What the task requires: Copy out the line containing "Screen dimensions: 1372x876" and each line after it, through the last one in the material, exactly as written.
__________________________________________________
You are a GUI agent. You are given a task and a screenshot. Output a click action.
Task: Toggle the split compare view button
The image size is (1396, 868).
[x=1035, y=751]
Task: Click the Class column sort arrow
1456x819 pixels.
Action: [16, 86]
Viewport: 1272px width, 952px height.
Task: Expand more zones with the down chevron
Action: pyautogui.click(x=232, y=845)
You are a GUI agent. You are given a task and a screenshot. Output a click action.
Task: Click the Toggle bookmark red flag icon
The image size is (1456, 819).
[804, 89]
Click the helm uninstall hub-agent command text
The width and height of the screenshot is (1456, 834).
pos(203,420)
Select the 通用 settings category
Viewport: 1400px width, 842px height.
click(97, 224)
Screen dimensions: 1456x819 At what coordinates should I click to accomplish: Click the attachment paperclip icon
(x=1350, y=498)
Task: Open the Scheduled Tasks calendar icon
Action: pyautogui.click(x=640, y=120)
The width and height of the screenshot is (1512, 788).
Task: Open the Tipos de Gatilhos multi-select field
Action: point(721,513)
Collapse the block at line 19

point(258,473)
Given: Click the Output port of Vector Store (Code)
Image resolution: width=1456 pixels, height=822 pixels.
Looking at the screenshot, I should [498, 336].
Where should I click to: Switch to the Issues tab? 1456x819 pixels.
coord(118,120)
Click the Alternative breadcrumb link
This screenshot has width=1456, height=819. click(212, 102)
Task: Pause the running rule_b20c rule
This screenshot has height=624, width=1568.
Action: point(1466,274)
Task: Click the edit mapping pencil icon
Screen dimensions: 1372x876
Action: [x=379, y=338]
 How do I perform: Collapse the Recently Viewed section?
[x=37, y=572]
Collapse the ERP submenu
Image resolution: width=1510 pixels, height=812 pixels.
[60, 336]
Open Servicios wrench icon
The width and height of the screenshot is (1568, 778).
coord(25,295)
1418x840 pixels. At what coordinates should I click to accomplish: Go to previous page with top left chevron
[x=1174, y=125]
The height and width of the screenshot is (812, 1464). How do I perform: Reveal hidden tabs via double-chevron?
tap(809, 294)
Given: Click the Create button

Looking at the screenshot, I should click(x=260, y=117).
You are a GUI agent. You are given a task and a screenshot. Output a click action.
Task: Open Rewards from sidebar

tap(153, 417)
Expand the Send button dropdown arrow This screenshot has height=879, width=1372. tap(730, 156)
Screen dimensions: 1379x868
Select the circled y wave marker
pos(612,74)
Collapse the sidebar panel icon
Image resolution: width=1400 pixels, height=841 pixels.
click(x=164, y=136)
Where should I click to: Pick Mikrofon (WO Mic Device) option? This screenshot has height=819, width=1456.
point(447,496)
__________________________________________________
Final answer:
Screen dimensions: 1372x876
Action: [x=379, y=338]
 How do I perform: Collapse the Recently Viewed section?
[x=37, y=572]
Collapse the ERP submenu
Image resolution: width=1510 pixels, height=812 pixels.
[60, 336]
Open Servicios wrench icon
The width and height of the screenshot is (1568, 778).
coord(25,295)
1418x840 pixels. At what coordinates should I click to accomplish: Go to previous page with top left chevron
[x=1174, y=125]
The height and width of the screenshot is (812, 1464). How do I perform: Reveal hidden tabs via double-chevron?
tap(809, 294)
Given: Click the Create button

Looking at the screenshot, I should click(x=260, y=117).
You are a GUI agent. You are given a task and a screenshot. Output a click action.
Task: Open Rewards from sidebar

tap(153, 417)
Expand the Send button dropdown arrow This screenshot has height=879, width=1372. tap(730, 156)
Screen dimensions: 1379x868
Select the circled y wave marker
pos(612,74)
Collapse the sidebar panel icon
Image resolution: width=1400 pixels, height=841 pixels.
click(x=164, y=136)
Where should I click to: Pick Mikrofon (WO Mic Device) option? This screenshot has height=819, width=1456.
point(447,496)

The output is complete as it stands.